As Keller and colleagues have found in other studies comparing NGS and arrays, a more in-depth comparison in this study showed that the array results were much more stable from sample to sample. But interestingly, one of the four human samples looked to harbor a population of small RNAs that was substantially different than the others based on the sequencing results, though this would not have been apparent via the microarray data.

Keller said that the group hopes to further validate the approach using a specific disease model that might demonstrate clinical potential, though he did not specify what that disease would be.

"For the time being, this study [is a more basic effort] demonstrating that we have the capabilities to sequence from home sampling devices that have been taken by patients and can be sent by post to laboratories," he wrote.

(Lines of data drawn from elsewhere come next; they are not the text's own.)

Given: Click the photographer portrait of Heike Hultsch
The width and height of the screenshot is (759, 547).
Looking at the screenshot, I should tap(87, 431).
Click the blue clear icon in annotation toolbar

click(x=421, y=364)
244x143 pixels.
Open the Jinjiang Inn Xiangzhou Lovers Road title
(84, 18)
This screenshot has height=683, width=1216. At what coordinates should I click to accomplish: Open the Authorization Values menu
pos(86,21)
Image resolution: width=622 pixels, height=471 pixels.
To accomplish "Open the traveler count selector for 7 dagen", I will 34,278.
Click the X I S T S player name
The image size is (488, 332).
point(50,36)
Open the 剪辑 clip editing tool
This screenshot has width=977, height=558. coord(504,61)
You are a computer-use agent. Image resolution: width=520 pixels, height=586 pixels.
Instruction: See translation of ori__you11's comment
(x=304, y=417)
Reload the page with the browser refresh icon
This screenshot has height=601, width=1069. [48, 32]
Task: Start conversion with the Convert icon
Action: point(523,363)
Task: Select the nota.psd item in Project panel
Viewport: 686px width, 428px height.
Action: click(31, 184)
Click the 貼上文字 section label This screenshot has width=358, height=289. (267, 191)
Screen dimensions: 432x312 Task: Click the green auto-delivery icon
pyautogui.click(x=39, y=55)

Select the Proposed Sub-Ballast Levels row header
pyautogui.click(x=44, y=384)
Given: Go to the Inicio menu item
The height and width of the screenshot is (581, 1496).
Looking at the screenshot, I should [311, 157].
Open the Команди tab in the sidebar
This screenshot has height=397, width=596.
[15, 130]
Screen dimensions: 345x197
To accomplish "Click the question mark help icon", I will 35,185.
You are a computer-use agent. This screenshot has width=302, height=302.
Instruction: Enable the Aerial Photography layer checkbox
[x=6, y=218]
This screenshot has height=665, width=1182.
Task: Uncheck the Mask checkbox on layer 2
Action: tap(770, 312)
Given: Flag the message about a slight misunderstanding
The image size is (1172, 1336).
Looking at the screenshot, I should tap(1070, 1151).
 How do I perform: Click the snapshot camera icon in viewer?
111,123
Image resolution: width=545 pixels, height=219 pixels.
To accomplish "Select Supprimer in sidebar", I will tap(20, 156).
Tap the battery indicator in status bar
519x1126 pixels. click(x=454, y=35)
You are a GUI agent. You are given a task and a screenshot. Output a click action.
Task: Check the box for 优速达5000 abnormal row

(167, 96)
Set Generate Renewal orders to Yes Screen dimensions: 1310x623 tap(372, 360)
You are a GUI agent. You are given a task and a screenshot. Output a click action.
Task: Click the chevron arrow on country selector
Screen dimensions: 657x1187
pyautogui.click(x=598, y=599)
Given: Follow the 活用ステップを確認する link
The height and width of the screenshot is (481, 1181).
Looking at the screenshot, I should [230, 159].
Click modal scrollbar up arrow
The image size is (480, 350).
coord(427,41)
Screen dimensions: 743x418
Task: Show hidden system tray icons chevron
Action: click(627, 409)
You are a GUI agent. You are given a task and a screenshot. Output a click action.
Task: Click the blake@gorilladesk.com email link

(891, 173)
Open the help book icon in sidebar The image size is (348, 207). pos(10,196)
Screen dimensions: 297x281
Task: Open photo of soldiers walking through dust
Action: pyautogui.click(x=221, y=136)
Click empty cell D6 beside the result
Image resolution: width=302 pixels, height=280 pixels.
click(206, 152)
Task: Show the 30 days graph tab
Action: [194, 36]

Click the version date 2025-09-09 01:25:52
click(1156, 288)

"Whether there is indeed a clinical relevance for such applications has to be explored," he added. But "potentially, such tests could work in rural areas where diagnosis is required but no high coverage of specialized doctors exists [or] … for direct to consumer tests." For miRNA tests focused on known markers, NGS would mostly likely be less applicable than PCR.

But Simon added that because isolating RNA with good integrity is more difficult than DNA, future studies that use sequencing to discover or validate RNA biomarkers may also require techniques like this, which make it possible to perform remote, large cohort sampling.